In the late 1960s and early 1970s, kids from the nearby Chicopee neighborhood, just off Atlanta Highway south of Gainesville, made it a regular after-school stop.

The Little Giant Grocery was a respite after a long day of hitting the books, as it were, said the store’s now-former owner Allen McClure. He bought the business, located just off the sharp curve in Atlanta Highway before it hits the old Chicopee Mill property, in August 1968.

Forty-one years and two months, to the day, from when he bought the store, McClure, 68, signed the papers that gave a Winder businessman the ownership of his longtime establishment. As of Wednesday, McClure was officially retired.

And, he said, he’s seen a lot of changes since he took ownership of that store 41 years ago.

"Everything. It’s changed tremendously," McClure said from his regular perch at the store, where he’s still lending a hand, even in retirement. "Different clientele, over and over, (in) different times. It’s changed in the fact that when I first came here, there was only a couple of stores between here and Browns Bridge Road.

"Anybody can see there’s quite a few more stores today."

Despite the ownership change, the store will remain open, he said. Longtime clerk Fay Davis, who has worked with McClure for 28 years, said she’ll continue to ring up purchases for snacks and sodas.

Same thing with the regular customers, some of whom have been stopping by since their younger days in the Chicopee neighborhood.

"There’s three older gentlemen, they come in every morning and sit and have coffee," she said, adding that they’ll joke that "they say they’ll need to find a new place to hang out."

But that won’t be necessary, she said. For now, things will stay the same as the new owner gets a handle on the business and its customers. And that’s why McClure continues to help out in the store.

Some call it a neighborhood convenience store, with customers walking in from nearby homes. McClure simply says it is a store with some history and a unique character.

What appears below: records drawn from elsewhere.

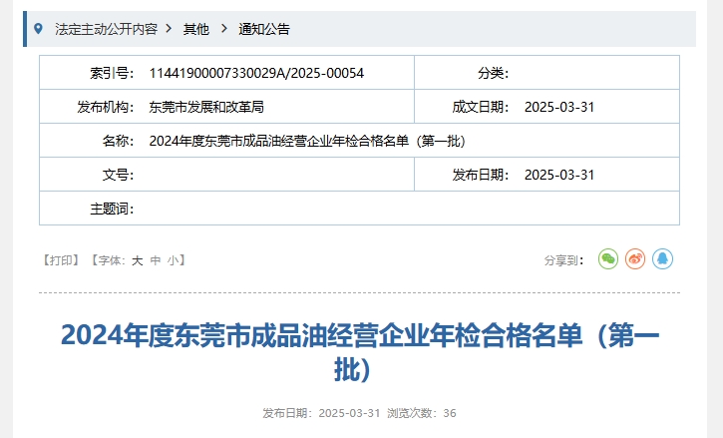
Task: Set font size to 大 (large)
Action: coord(138,260)
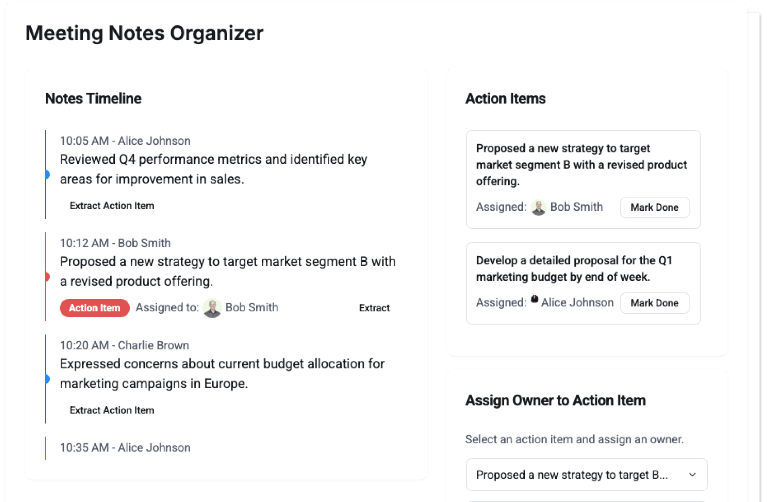This screenshot has width=772, height=502.
Task: Open the action item selection dropdown
Action: click(x=586, y=475)
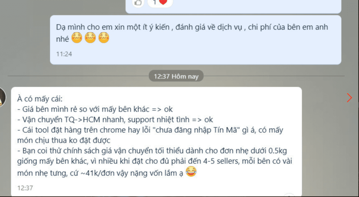Click the 11:24 timestamp in sent bubble

(x=64, y=54)
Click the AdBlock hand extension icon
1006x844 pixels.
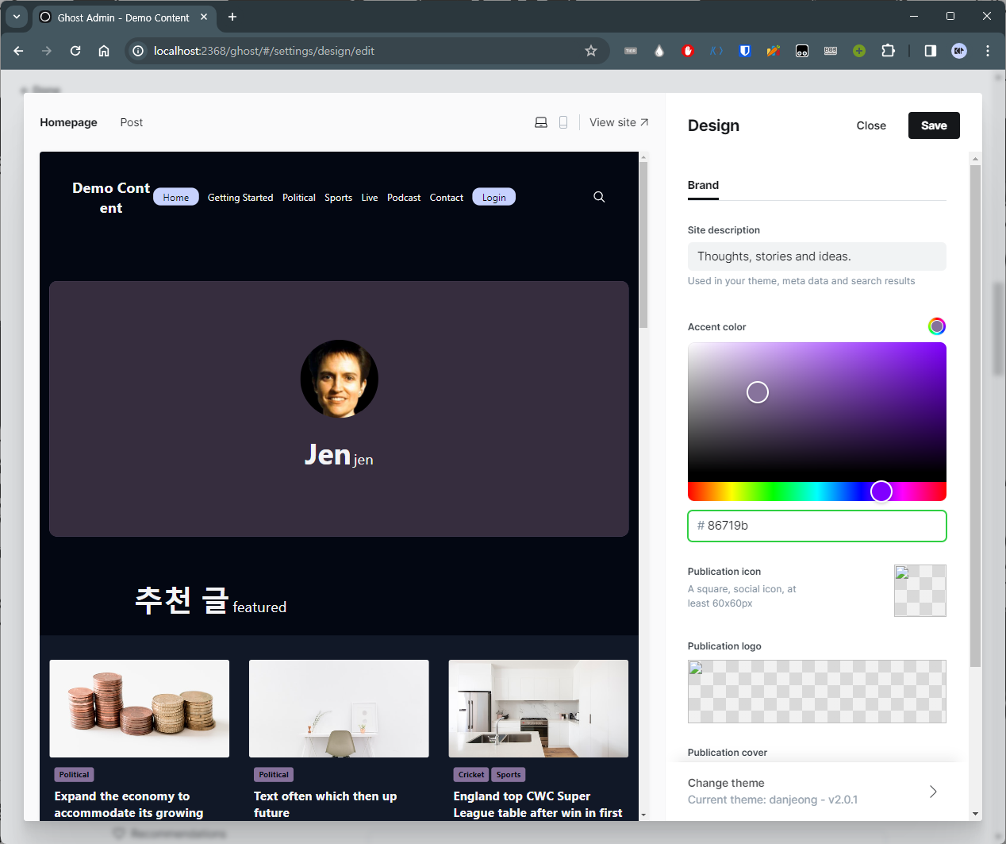[687, 50]
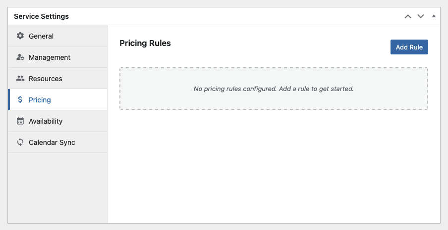Click the Pricing Rules heading

point(145,44)
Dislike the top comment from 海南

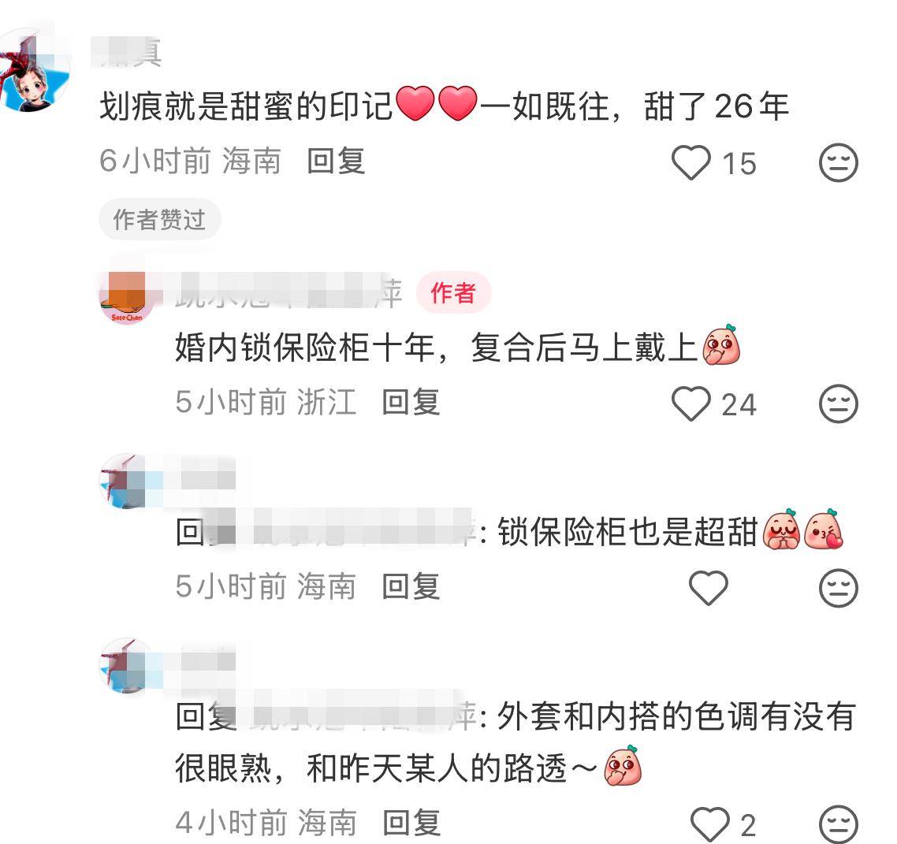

In fact, that may be the one thing that hasn’t changed since when he took over the store back in 1968, when Atlanta Highway was bordered by farms rather than strip malls.

"It was kind of a unique place for them, and all the parents knew where they were," said McClure of the students who used to hang out there after school in his early days of running the store. "If a parent were looking for a kid, they would call the store. This is usually where they were."